The most important thing, and that which will enable you and I to be disciples for a whole life, no matter one's own sense of inadequacy, alleged failures, or disappointment, is a sense, a familiarity with our own weakness and emptiness. But not just weakness and emptiness; weakness and emptiness as the great dignity of our humanity and the fount of grace in our lives and ministries.
A few observations and anecdotes to finish this series on emptiness.
First, contrast the training for ordained ministry current ordination candidates receive and that which I received. They are given opportunities to attain skills and competencies early in their ordained ministries that I did not. And I think the training now is busier and more intense. But because of the gaps in my training I had to rely on personal presence in a way that the newly ordained now might not. I am not advocating this as a desirable place for the newly ordained to find themselves in! But just to point out the potentially unrecognised danger competency brings.
The danger is a lack of depth covered over by competency. Those who train now are prepared for ministry in a much more productive manner than in the past, but the competencies can become the new bag of priestcraft tricks of the past. In the old days it was tempting for the priest to pull out his communion, or oil, or bible or prayer book, or mumble a prayer with his clerical collar on, and think this would suffice for real sacramental personal presence. A bag of tricks is not what priesthood is about, whether that bag of tricks is a prayer book, the sacrament, th Bible or a whole new range of competencies.
Second, I remember sitting in the Peterborough Rectory and looking at my books back in the mid-90s. I had just finished my PhD, and here I was up in the country with a PhD that nobody cared about or saw as useful, or even knew what it meant! There seemed no way to pursue that path of academia, to develop it, or if there was, it seemed like it would drag me from the task at hand. And the task at hand was to be the parish priest of Peterborough and the people in it. There seemed little overlap.

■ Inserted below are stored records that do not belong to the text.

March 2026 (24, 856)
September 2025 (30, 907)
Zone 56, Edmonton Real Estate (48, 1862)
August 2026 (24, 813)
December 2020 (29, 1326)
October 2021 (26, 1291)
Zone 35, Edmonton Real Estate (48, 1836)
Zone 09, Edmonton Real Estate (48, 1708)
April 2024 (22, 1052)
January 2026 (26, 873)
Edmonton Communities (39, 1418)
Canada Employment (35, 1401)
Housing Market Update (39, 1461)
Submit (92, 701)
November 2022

These three stories/observations speak to me about the great dignity of our humanity (its weakness and incompletion) and the dangers associated with that weakness. They also speak to me about what it means to be a baptised Christian (and subsumed within this common baptism, a priest): refracting back to the world, church, and all creation our common destiny grounded in our createdness and God’s grace. All three stories warn us of making our discipleship to our strengths. Relying on our strengths, rather than allowing strength to arise out of our weakness. For example, my radical pursuit of the gospel should have been the result of a letting go of those things I was formerly filling the emptiness with, but instead I refilled the emptiness with my pride. Or in the case of my PhD, it became something I could stand on and rely on (or its knowledge, or the differential between my knowledge and most other people’s knowledge), rather than something I could offer humbly in service to God, not knowing where that offer might lead. And in the case of priestly formation and competence, the danger of a mechanical and human generated application of a ‘bag of tricks’ bearing little resemblance to the true iconic value of discipleship.
I am not suggesting that we can’t be competent and increase competency, can’t have PhD’s, can’t operate in areas of ministry in which we are comfortable and capable, or radically pursue the gospel in our lives. But let us do so always from the perspective of the great dignity of humankind. (That is, our incompleteness waiting to be filled by God). The simple humility that flows from knowing our great dignity can ensure that our skills and competencies, the radical choices we can make, the achievements we accrue along the way, can become means of grace for others rather than condemnation of ourselves.